Friday 3 July 2015

Empty Tank

I don't have time to cry for everyone separately. If i do it 1 by 1 i'll never finish. Therefor i do it once for all. As simple as that. I'm lame, i know. I should be crying for myself. After all i am a selfish bastard. But i have no more tears for me. Wasted too many already. After 1 year in misery and melancholy, after all that sadness, i remembered how it feels to care again. I never forgot its just that something happened and made me shake harder than a fully charged vibrator. Lol funny. If you're not laughing then ask someone to tickle you. Can't have you destroy my sense of humor! Anyways. As i was saying, today i got scared for someone else. It felt horrible. I could hear my heart beating out of my chest. I'm not that kind of person, but still i couldn't help myself. Time stopped, i couldn't think of anything else. Memories of my past came out and took over me. I was out. Then big questions came into my head. What do i do? What? Shall i do something? Maybe not? I can't? I mustn't? I'l  make it worse? What if i don't do anything? What then?

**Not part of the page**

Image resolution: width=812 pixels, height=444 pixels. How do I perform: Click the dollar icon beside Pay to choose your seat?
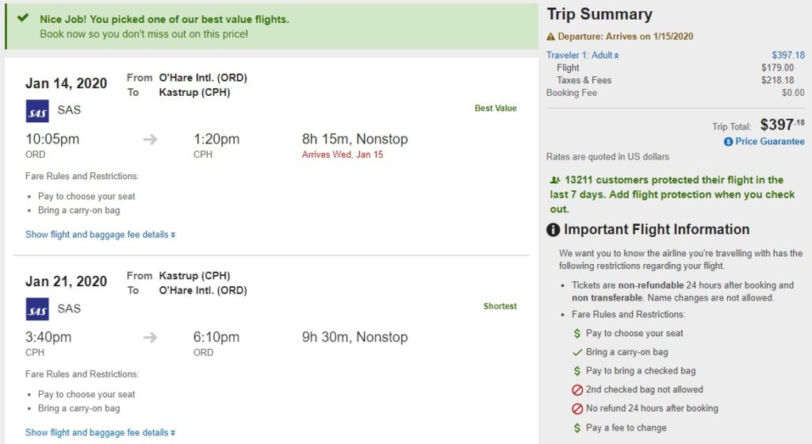(577, 334)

"Stop thinking so much. You just gonna have to take a decision. What are the risks? What are you willing to sacrifice? Make up your mind and do it."

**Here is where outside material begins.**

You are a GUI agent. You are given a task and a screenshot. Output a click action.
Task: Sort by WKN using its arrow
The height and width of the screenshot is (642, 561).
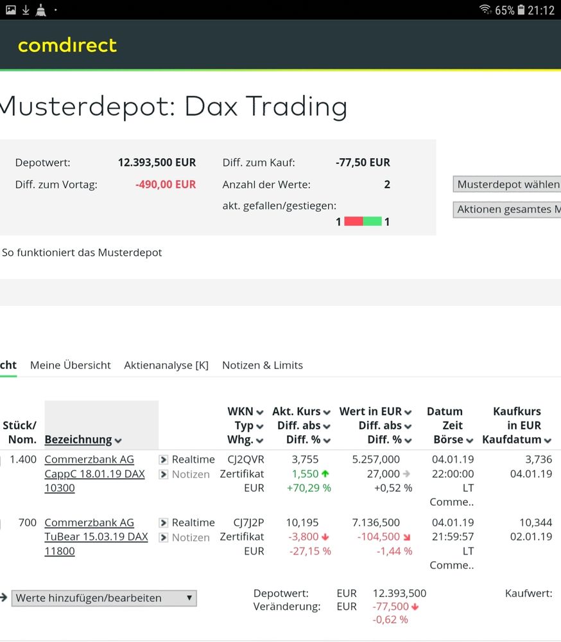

In case you didn't get it, that was me talking to myself. Not saying you are stupid, just maybe a bit slow. He he. Joke. Tickle tickle tickle. ^-^"

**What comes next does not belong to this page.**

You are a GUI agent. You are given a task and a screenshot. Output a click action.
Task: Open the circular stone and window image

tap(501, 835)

Moving on. In the end i had my answer. And so I've put my nose where it didn't belong. As it turned out, i didn't had to do anything. Everything was fine. That's when i felt stupid. But still it was my decision. I don't feel proud of myself. Just a bit sad. Cause all of them memories are still here. With me. They don't want to go away. Spinning inside my head. Some good and some bad. All of them making me equally sad. Some of them created cause of decisions i've made and some of them not. And here i am now, sitting in front of a keyboard, spilling guts out again. But no tears. No tears. How cruel.